In this ongoing series, we feature a piece from our Museum Director, Billie DeLancey, originally published in The Johnstown Breeze on April 25, 2024. Enjoy this look back, and keep an eye on the paper for the newest stories shaping our community.
In 1910, Lottie Parish, the only daughter of town founders Harvey and Mary Parish, had the honor of scooping up the first shovel-full of dirt and tossing it aside in a ceremonial groundbreaking for what would become the Colorado Condensed Milk Company plant in Johnstown.
The condensery was organized by area businessmen and farmers through a tentative agreement with the Mohawk Condensed Milk Company. The plan was that when the new dairy farmers could collectively produce and deliver a specified volume of milk each day to the new plant, Mohawk would take over its operation. It wasn’t long before the farmers met and sustained the quota and the Johnstown plant became a permanent fixture at 310 West 1st St.


Willard Letford, who was the president of the First National Bank of Johnstown, was among the men responsible for bringing the condensery to town.
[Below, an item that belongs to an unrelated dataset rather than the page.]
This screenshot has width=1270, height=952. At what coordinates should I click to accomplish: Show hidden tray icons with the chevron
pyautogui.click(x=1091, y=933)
He had spent weeks traveling around the area signing up people for dairy farming, lending money to establish their herds, and in general, making people aware of the then young Mohawk Milk Company’s intention to take over the plant’s operation.
A bank worker would drop Letford off at a farm in the morning with instructions to pick him up at another location in the evening. He walked all day, going from farm to farm, talking to farmers and asking them to commit to buying a certain number of milk cows. After signing up, large numbers of Guernsey and Holstein cows were shipped to local farmers from Wisconsin and Minnesota.
Even though Mohawk took over the operation of the condensery, it was always called the Colorado Condensed Milk Company. Mohawk’s Colorado operations consisted of plants in Loveland and Platteville that pasteurized the milk and trucked it to Johnstown or Fort Lupton where it was condensed and canned.
In 1921, Mohawk sold its Colorado plants to the Carnation Milk Company, and at some point, the Johnstown plant became part of Columbine Milk, a trademark of Carnation. The plant closed in 1977 after 66 years. Uniscope, Inc., an animal feed products company, purchased the building in 1979 and still operates there today.